Two-heap median archetypes: when one heap is not enough

A single heap exposes one extremum. The median is the middle. That gap is the entire pattern: split the data into two ordered halves, hold the lower half in a max-heap and the upper half in a min-heap, and the two roots flank the answer. Push, pop, peek, and a rebalance step that runs in O(log n) give you running-median queries on streams that would otherwise demand O(n log n) per insert.
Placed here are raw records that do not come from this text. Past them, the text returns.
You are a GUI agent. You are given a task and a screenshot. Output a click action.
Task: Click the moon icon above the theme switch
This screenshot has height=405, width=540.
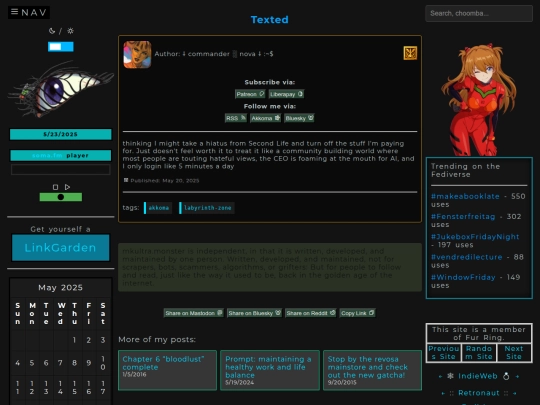click(x=52, y=31)
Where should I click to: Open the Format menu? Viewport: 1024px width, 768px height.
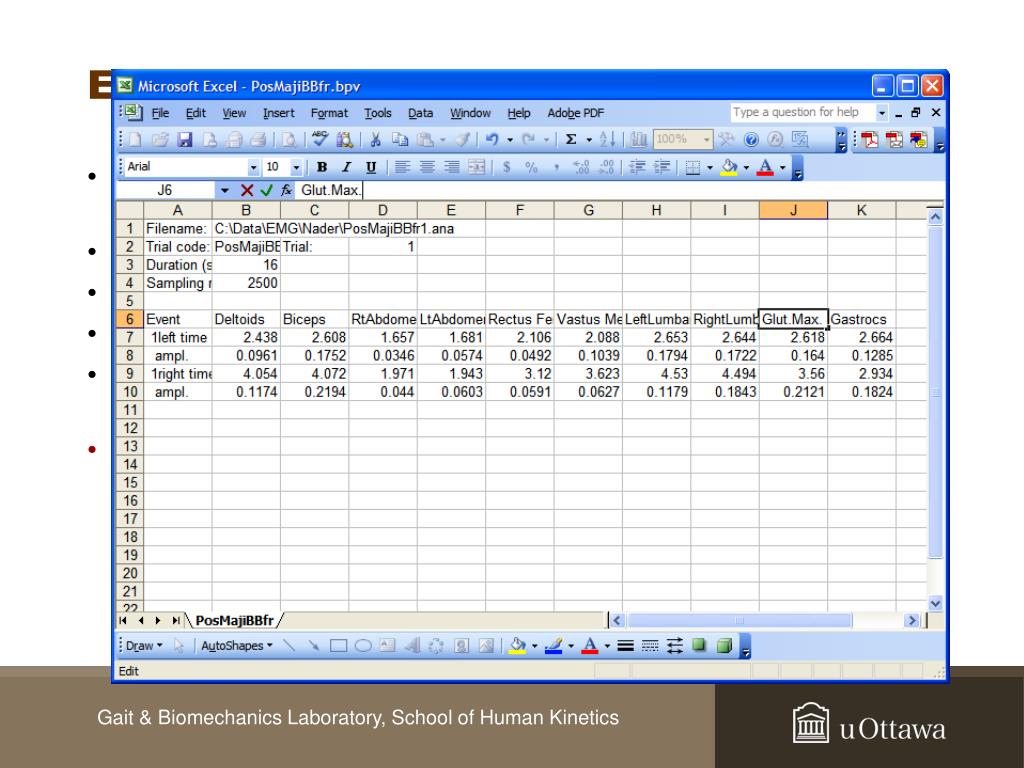tap(328, 113)
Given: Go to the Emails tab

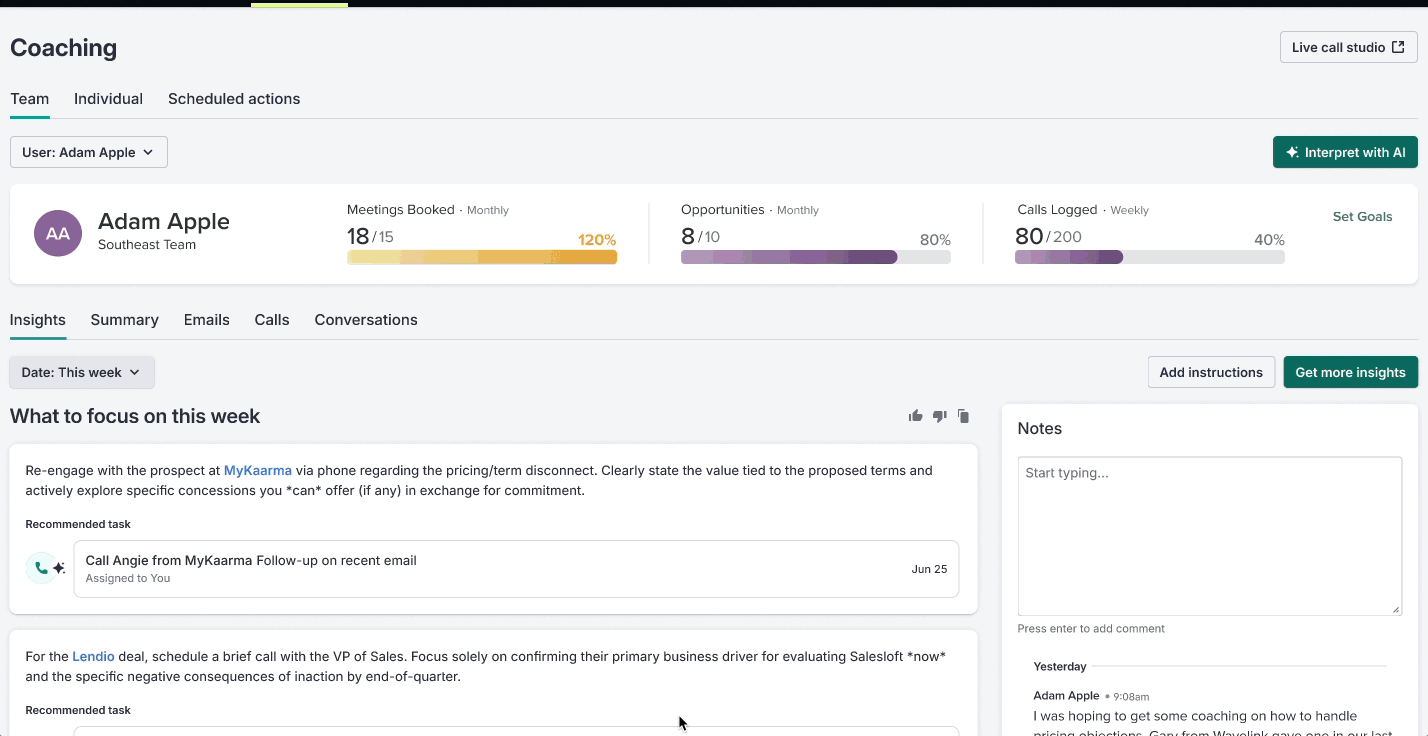Looking at the screenshot, I should coord(207,320).
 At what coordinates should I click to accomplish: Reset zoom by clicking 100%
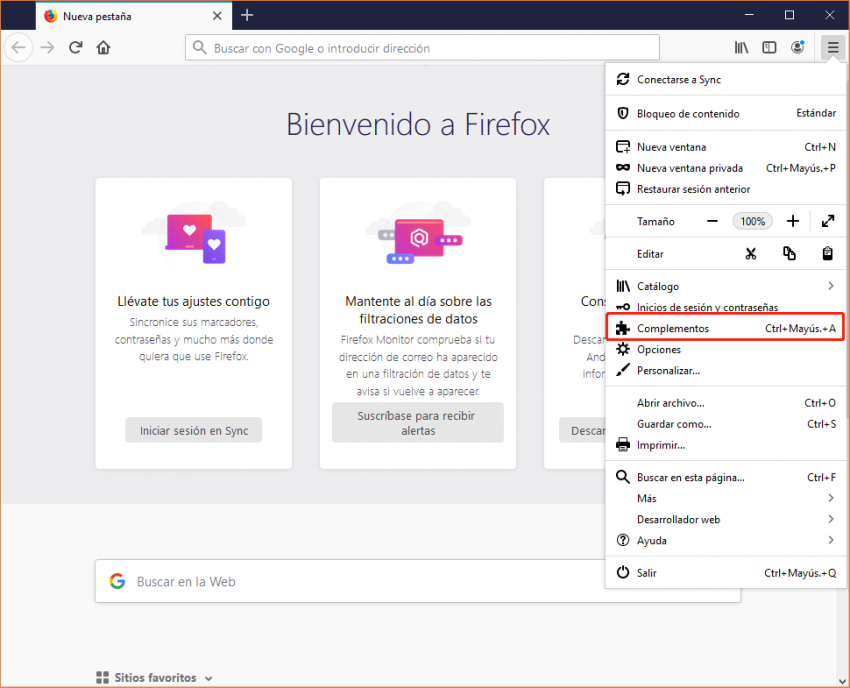coord(753,221)
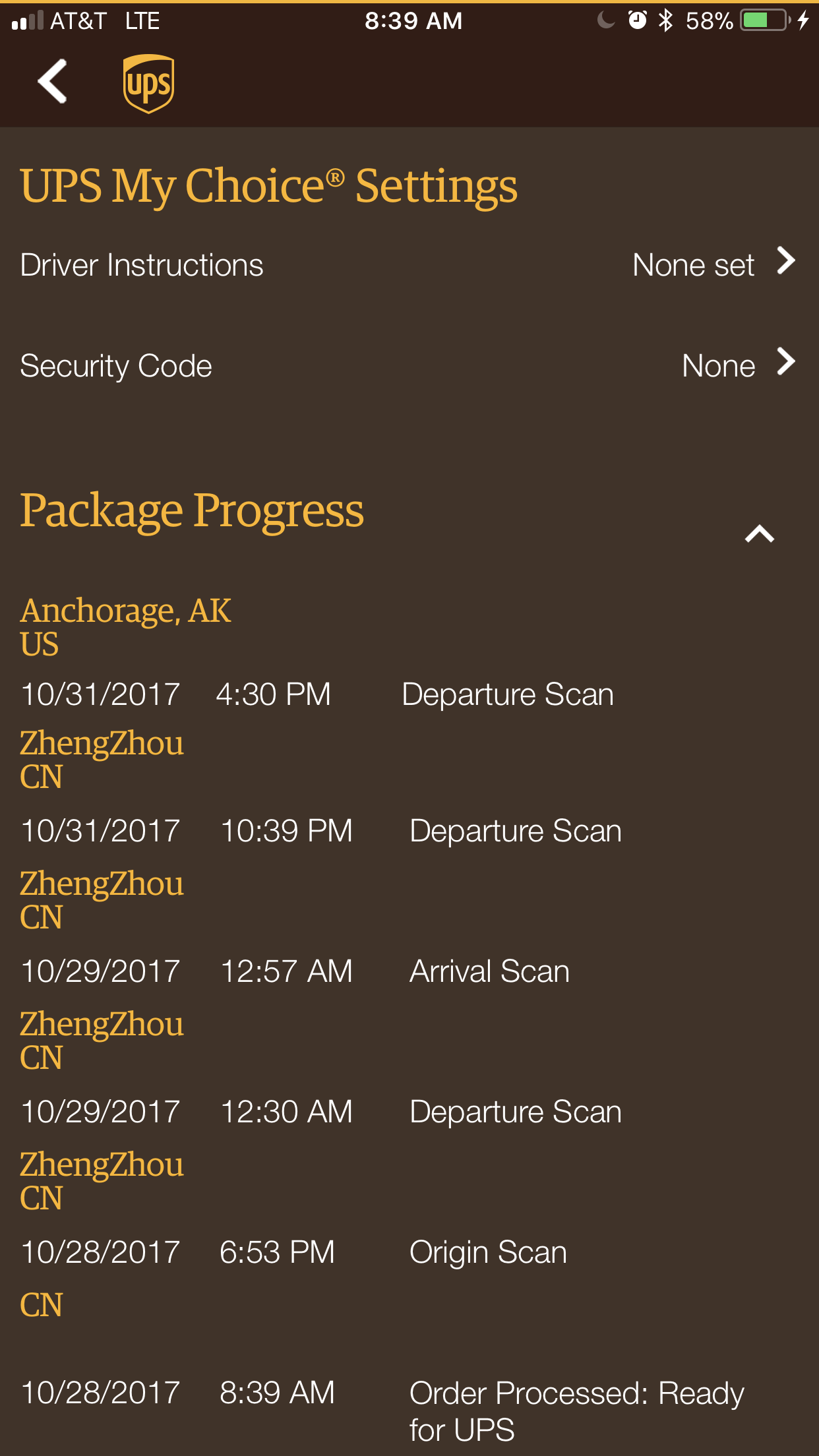The width and height of the screenshot is (819, 1456).
Task: Open Security Code chevron arrow
Action: [x=786, y=362]
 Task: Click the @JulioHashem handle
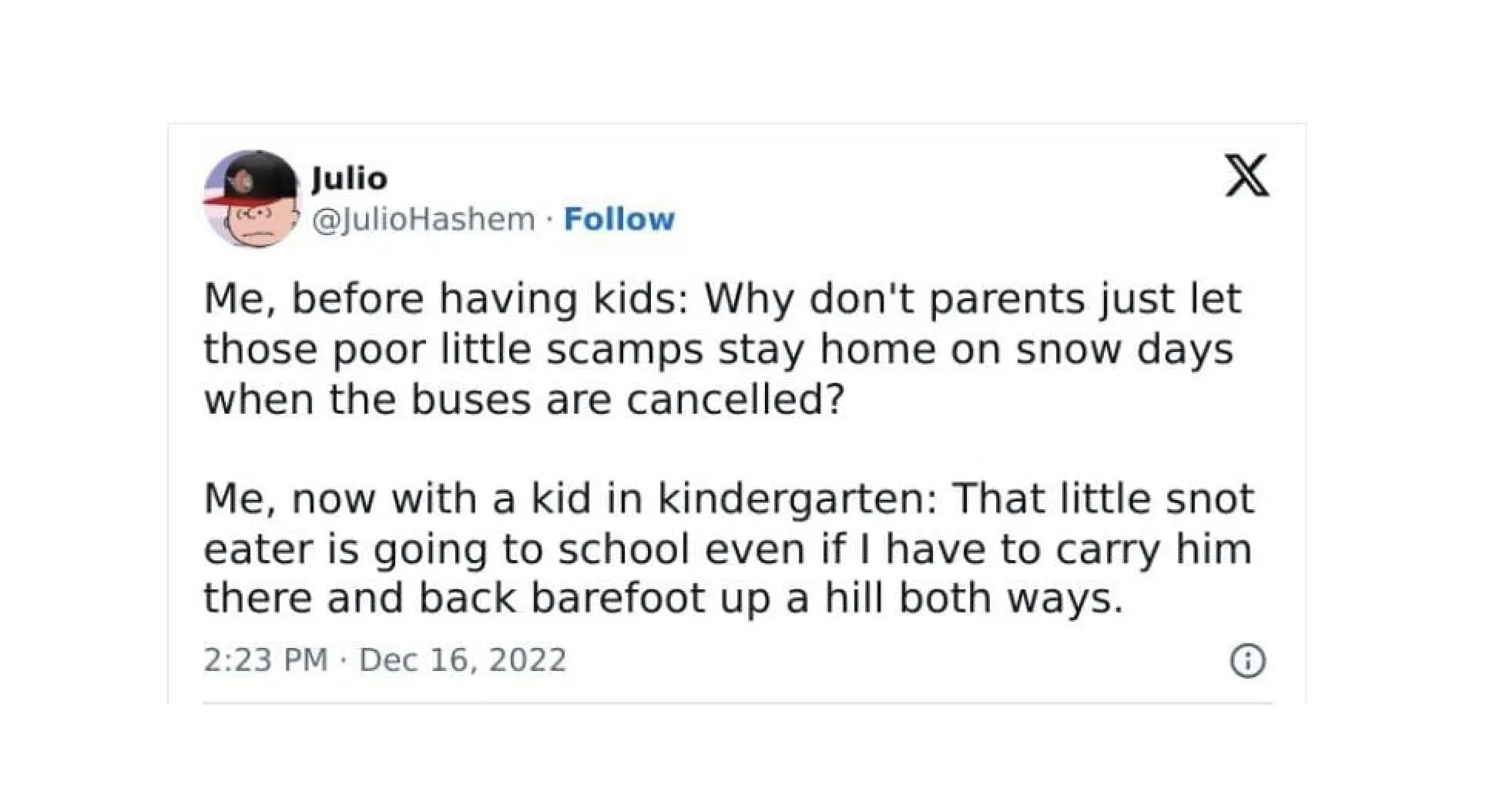pos(424,220)
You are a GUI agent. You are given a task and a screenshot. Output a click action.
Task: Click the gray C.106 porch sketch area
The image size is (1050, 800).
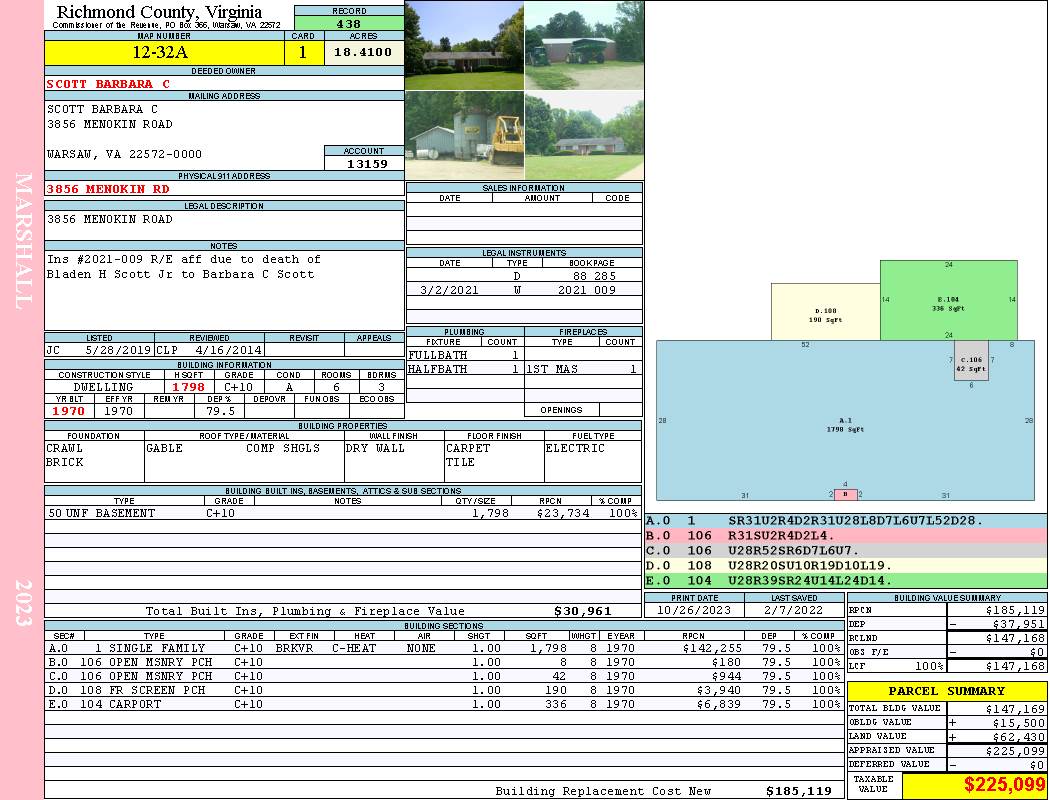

The archetype shows up in three flavors that look the same on a whiteboard and differ sharply in their deletion model. Streaming median (LC 295) is the textbook case where the stream is append-only and lazy deletion never enters the picture. Sliding-window median (LC 480) is the same shape with a hostile twist: every step inserts one value and removes another, and standard binary heaps cannot delete arbitrary values in O(log n). Median-of-buckets is the approximate variant for streams whose sizes blow past memory; you give up exactness for a sketch that fits in O(log n) space. Knowing which variant the problem demands is the recognition skill this page teaches.

The decision#

The question that routes you to the right variant is short:

Can the stream grow without bound, or is the answer-window fixed at size k?
Do you need the exact median, or is an approximation within ε acceptable?
If the window is fixed, does your language ship a balanced multiset?

Three answers, three variants. An append-only stream wanting the exact median is variant 1. A fixed-window stream wanting the exact median is variant 2 (lazy deletion in Python or Java without third-party libraries) or its multiset cousin (C++, or Python with sortedcontainers). A stream too large for O(n) memory pushes you out of the two-heap archetype entirely and into bucketed quantile sketches.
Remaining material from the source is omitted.